キーエンスの製品は工場で使うセンサー類なので、生産現場の困りごとを営業部隊は直接聞き取り、一定の拡販が見込める課題を発見すると、最速で試作機を作成。顧客の生産現場に置いて使ってもらうことで販売を成功させているのです。


「デモ機を置いてきたら、90パーセント以上受注が決まる。しかも、無競争です」(名和高司『100社の成功法則』より)


 試作機をつくるには、その課題解決が複数他社に売り込める需要を確認することが条件です。キーエンスはクレポという製造子会社で試作機を素早くつくる体制を整え、生産コストを最小化する方法もクレポで探索して、下請け企業に製造依頼しています。結果、粗利80%という驚異的な数字を誇り、社員の生涯給与は日本国内でも常にトップクラスに位置しています。

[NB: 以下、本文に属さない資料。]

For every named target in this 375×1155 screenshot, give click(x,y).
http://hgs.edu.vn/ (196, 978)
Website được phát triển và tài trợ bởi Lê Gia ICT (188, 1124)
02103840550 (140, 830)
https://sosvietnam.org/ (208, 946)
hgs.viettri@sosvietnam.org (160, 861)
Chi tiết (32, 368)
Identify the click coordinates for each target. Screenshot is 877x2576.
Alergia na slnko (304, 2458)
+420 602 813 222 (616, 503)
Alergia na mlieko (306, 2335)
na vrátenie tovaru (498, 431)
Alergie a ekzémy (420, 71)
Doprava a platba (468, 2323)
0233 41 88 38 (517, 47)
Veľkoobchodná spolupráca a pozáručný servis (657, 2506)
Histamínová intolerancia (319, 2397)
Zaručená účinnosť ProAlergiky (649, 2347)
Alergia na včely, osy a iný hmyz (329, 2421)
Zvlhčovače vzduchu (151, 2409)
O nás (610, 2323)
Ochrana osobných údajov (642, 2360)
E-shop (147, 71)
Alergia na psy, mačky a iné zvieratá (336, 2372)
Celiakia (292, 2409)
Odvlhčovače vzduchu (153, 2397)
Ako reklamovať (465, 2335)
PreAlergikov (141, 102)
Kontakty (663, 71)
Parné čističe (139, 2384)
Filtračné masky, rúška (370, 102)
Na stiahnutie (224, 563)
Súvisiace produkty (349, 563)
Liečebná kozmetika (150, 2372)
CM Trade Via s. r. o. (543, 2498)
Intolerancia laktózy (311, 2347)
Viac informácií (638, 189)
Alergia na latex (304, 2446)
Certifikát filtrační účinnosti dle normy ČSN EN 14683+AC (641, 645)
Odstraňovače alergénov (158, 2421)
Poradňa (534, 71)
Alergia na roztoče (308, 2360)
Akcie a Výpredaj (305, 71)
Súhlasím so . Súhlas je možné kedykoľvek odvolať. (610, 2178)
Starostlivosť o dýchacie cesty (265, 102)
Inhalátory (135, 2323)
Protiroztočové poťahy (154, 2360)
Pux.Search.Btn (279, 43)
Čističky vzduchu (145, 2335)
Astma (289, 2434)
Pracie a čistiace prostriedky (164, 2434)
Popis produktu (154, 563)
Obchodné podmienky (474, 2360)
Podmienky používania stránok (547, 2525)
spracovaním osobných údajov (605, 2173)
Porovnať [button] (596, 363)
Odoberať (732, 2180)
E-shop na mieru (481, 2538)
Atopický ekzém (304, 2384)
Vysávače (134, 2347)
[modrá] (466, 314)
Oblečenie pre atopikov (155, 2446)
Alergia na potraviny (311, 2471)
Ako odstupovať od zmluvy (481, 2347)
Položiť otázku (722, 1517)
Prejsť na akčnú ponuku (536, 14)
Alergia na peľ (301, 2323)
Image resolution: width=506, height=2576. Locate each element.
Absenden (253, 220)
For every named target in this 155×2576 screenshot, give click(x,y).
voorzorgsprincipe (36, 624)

本当の必要性を理解している生産現場に矢を射込み続けることで、キーエンスは他社が太刀打ちできない優位性を、売り込みの前段階で確立しています。この差は営業マンの個人スキルでは対抗できず、集団の戦い方から生まれる優位性であり、中国王朝や西欧の騎士団に圧勝したモンゴル軍の戦闘スタイルと重なります。